On Mon, 2017-11-06 at 12:26 +0100, Bastien Nocera wrote:
> On Fri, 2017-11-03 at 02:39 +0000, Peter Keresztes Schmidt wrote:
> > Hi all,
> >
> > I'm not sure if this was already discussed, at least I couldn't
> > find
> > anything related.
> >
> > Are there any attempts to support encryption with the SMB backend?
> > Browsing a bit around in the source I'd assume something around
> >
> > diff --git a/daemon/gvfsbackendsmb.c b/daemon/gvfsbackendsmb.c
> > index 9040a9cb..6ffdddb9 100644
> > --- a/daemon/gvfsbackendsmb.c
> > +++ b/daemon/gvfsbackendsmb.c
> > @@ -417,6 +417,8 @@ do_mount (GVfsBackend *backend,
> >                                         op_backend->user != NULL);
> >    smbc_setOptionNoAutoAnonymousLogin (smb_context, TRUE);
> >  
> > +  smbc_setOptionSmbEncryptionLevel(smb_context,
> > SMBC_ENCRYPTLEVEL_REQUEST);
> > +
> >    if (!smbc_init_context (smb_context))
> >      {
> >        g_vfs_job_failed (G_VFS_JOB (job),
> >
> >
> > should do the trick. It'd be great if somebody could look into this
> > since now everything is transported unencrypted over the wire even
> > if
> > the server supports encryption.
>
> Is there any particular reason why you didn't test this change?
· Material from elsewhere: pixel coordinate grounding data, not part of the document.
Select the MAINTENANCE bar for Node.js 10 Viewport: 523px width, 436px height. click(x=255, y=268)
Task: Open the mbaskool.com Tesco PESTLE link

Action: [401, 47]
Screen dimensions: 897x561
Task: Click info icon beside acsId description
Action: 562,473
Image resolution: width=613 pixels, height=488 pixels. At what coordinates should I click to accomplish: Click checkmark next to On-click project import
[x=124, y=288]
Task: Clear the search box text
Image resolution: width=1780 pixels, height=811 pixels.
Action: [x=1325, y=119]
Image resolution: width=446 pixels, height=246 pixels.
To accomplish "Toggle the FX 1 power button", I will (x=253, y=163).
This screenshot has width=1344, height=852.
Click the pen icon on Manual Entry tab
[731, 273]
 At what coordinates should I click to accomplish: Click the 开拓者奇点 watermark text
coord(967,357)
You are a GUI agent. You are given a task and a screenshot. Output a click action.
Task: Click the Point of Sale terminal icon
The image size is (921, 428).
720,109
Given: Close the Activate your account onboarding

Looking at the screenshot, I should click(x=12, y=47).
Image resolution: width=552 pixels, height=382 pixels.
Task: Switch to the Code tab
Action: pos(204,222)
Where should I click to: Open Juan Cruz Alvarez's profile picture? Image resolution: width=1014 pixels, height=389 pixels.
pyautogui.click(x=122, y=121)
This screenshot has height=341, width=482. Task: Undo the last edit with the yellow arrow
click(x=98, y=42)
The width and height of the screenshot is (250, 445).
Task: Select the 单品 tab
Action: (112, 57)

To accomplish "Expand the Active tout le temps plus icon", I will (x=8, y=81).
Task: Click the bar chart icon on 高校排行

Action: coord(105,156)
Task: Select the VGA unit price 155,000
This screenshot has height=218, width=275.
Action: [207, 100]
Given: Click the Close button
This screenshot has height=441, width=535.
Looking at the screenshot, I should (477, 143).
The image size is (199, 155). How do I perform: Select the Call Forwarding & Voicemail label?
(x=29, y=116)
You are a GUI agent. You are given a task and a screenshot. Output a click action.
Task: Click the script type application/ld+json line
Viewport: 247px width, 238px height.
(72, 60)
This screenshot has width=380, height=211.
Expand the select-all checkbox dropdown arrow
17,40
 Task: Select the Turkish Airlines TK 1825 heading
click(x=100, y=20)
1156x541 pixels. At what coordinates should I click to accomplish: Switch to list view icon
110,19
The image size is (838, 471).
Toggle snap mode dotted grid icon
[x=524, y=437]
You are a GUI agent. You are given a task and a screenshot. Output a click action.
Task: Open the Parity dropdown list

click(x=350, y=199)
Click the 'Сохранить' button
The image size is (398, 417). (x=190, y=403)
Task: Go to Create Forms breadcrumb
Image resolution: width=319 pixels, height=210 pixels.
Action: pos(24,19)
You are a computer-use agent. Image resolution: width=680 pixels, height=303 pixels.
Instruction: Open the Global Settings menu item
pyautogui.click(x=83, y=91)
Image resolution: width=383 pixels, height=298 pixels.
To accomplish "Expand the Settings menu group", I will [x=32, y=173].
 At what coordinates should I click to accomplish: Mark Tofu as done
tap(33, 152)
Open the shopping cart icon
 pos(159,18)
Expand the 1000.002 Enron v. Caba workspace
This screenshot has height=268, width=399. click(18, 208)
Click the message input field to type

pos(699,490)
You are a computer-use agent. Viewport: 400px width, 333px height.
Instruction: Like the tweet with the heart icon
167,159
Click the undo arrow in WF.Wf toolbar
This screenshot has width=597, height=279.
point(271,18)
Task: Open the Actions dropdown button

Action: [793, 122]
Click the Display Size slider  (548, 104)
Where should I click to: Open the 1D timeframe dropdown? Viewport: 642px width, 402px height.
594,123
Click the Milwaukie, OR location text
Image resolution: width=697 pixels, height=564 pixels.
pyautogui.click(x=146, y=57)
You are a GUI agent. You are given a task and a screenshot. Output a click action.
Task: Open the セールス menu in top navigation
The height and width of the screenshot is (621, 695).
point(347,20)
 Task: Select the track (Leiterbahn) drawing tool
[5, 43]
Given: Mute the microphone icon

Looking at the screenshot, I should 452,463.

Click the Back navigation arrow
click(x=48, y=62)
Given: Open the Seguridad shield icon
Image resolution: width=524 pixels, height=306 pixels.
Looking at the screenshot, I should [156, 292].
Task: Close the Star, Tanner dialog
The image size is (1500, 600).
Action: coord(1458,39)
After
> compiling gvfs, you should be able to run the gvfsd-smb daemon
> without
> installing it using:
> ./gvfsd-smb server=[server ip address or hostname] share=[name of the
> share]
>
> Testing against a few servers and reporting your results would go a
> long way.
>
> When that's done, you can probably file a bug against gvfs to request
> this change.

My cursory testing against a single server (my NAS) doesn't make the
mount fail, though I'm not sure how to assert that it's using
encryption other than snooping on the wire and checking whether I can,
for example, read a text file in the clear.